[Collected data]
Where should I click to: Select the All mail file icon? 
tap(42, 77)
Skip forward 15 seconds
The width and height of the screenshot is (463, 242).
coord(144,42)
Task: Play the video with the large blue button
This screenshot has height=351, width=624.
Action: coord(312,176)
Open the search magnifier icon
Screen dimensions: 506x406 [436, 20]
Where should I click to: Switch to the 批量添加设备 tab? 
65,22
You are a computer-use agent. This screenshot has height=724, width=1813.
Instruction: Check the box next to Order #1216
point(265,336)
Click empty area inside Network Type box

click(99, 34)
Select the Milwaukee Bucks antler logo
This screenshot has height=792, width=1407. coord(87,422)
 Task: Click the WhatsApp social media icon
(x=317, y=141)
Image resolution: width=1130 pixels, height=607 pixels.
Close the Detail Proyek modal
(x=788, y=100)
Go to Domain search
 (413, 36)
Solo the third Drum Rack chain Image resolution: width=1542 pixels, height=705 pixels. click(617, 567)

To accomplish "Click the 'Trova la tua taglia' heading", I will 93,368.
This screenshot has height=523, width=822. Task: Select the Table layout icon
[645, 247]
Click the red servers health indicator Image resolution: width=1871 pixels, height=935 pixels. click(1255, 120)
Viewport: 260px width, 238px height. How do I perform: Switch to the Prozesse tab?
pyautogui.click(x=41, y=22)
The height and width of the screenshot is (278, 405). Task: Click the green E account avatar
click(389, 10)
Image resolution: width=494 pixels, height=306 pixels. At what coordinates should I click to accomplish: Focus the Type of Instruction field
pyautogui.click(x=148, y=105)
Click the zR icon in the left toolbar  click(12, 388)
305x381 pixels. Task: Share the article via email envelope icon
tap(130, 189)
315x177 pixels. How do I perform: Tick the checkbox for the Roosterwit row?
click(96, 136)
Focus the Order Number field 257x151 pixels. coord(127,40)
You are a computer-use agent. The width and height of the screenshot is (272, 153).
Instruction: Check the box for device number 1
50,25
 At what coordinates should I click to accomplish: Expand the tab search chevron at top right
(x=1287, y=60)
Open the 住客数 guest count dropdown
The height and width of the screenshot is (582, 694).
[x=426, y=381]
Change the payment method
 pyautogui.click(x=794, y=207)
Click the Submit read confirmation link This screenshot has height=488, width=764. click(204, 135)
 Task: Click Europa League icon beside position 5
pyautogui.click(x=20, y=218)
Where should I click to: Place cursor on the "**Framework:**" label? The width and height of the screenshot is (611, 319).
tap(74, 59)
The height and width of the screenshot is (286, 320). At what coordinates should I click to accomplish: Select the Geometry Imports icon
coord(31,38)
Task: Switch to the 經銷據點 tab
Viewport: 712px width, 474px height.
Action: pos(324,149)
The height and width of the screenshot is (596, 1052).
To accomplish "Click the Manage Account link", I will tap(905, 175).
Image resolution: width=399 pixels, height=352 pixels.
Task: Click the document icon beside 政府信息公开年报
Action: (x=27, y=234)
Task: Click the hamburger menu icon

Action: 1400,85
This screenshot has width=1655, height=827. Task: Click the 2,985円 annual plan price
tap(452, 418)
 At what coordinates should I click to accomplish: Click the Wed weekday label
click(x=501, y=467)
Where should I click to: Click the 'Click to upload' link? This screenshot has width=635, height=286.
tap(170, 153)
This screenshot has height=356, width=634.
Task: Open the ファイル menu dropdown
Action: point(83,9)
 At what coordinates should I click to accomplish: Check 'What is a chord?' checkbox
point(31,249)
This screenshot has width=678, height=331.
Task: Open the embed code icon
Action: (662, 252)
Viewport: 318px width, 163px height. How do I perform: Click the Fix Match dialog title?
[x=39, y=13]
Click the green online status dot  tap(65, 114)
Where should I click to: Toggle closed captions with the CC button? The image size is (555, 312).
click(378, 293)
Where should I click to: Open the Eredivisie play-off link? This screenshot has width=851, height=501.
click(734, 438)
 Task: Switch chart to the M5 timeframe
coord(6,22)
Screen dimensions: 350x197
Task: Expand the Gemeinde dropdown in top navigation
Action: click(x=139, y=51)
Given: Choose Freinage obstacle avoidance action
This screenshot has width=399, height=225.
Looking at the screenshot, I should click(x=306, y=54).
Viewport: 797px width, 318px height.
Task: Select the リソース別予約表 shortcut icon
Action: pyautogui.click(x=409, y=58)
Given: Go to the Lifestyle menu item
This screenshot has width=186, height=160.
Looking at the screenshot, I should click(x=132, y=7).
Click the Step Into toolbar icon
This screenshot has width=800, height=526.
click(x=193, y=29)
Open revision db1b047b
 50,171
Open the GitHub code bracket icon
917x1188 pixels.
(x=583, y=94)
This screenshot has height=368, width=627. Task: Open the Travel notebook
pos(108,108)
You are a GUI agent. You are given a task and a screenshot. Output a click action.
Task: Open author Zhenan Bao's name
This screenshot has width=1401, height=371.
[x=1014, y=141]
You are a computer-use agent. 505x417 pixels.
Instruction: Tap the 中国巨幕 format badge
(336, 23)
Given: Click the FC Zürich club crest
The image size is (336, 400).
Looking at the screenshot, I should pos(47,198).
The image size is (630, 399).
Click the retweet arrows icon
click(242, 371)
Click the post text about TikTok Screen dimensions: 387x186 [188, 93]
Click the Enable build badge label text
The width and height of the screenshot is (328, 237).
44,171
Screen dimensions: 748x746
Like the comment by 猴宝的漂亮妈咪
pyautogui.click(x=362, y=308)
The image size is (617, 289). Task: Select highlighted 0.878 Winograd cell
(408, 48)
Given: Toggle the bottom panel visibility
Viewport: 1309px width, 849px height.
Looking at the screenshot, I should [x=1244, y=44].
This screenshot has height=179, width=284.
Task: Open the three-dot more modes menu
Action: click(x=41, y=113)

§ What you should do: Search the data above for the word "toolbar". Copy each line it is in.

§ Answer to this problem:
Click the zR icon in the left toolbar  click(12, 388)
Click the Step Into toolbar icon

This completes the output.